--- GIVEN RECORDS ---
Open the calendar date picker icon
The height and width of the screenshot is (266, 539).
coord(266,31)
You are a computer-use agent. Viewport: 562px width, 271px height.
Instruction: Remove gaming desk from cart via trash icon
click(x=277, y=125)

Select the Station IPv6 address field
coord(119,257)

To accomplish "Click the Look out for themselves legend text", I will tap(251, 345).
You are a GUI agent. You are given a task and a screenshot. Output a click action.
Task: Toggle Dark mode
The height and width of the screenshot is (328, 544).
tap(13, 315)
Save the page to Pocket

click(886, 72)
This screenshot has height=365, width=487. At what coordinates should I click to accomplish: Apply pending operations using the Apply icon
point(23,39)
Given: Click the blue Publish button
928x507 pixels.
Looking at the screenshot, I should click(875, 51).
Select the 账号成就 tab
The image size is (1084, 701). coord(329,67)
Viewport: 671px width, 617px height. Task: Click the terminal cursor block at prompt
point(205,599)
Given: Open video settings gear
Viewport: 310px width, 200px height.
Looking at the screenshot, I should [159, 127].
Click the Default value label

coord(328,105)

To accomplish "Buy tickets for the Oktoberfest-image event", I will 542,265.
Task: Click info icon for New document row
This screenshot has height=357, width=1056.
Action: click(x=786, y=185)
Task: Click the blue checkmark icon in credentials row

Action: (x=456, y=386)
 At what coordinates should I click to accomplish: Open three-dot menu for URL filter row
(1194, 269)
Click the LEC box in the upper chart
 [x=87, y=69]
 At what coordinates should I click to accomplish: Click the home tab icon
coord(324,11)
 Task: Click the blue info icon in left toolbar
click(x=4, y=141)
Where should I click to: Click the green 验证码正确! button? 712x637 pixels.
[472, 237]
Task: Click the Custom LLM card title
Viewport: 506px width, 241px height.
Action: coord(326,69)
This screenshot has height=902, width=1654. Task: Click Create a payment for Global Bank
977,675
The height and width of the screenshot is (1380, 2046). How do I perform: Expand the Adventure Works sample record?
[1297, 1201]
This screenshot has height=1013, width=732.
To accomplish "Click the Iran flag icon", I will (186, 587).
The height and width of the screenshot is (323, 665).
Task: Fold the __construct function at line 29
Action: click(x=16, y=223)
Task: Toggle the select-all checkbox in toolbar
---
EXERCISE
Give back, exactly as written, the stretch from the line with "Viewport: 310px width, 200px height." through the line with "Task: Click info icon for New document row", and no other lines from the records above.

RESULT
Viewport: 310px width, 200px height.
Looking at the screenshot, I should [159, 127].
Click the Default value label

coord(328,105)

To accomplish "Buy tickets for the Oktoberfest-image event", I will 542,265.
Task: Click info icon for New document row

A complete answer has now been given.